9. Stop and restart the Oracle WebLogic Server for the changes to take effect.

After adding OSSO Identity Asserter and OID Authenticator as authentication providers, perform the following steps:

1. Log in to the WebLogic Administration Console.

2. Click Security Realms, Default Realm Name, Providers.

3. Select the Users and Groups tab to see a list of users and groups contained in the configured authentication providers.

   You should see user names from the Oracle Internet Directory configuration, which implicitly verifies that the configuration is working.

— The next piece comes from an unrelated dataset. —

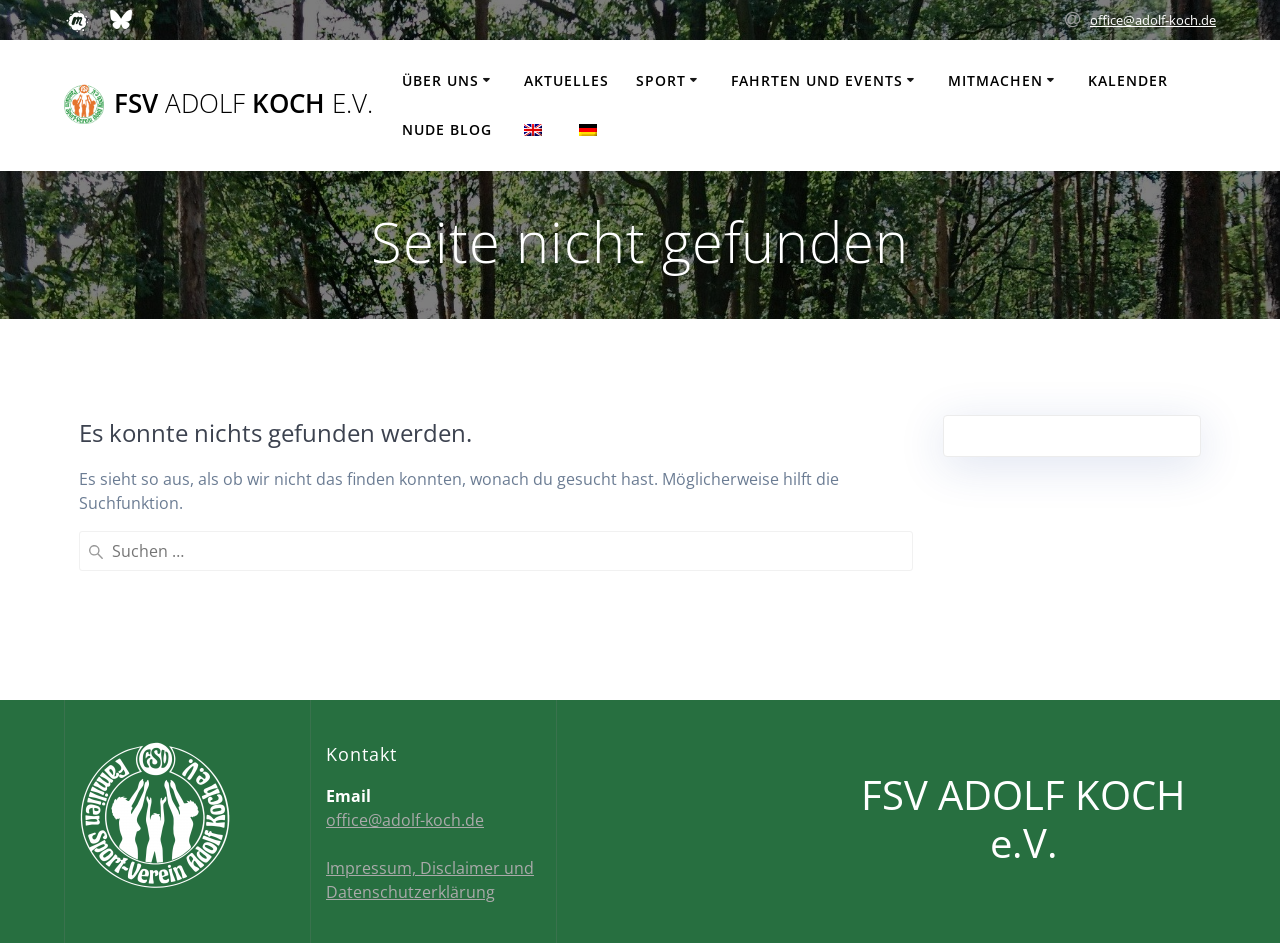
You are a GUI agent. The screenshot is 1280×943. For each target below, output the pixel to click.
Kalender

4. If the Oracle Internet Directory instance is configured successfully, you can change the control flag.

   If the Oracle Internet Directory authentication is sufficient for an application to identify the user, then choose the SUFFICIENT flag. SUFFICIENT indicates that if a user can be authenticated against Oracle Internet Directory, no further authentication is required. REQUIRED indicates that the authentication provider must authenticate the user even if another provider has already authenticated the user.

5. If your application requires the user name to be in the same case as in Oracle Internet Directory (uppercase, lowercase, initial capitals), select Use Retrieved User Name as Principal.

6. Save the changes.

7. Activate the changes and restart Oracle WebLogic Server.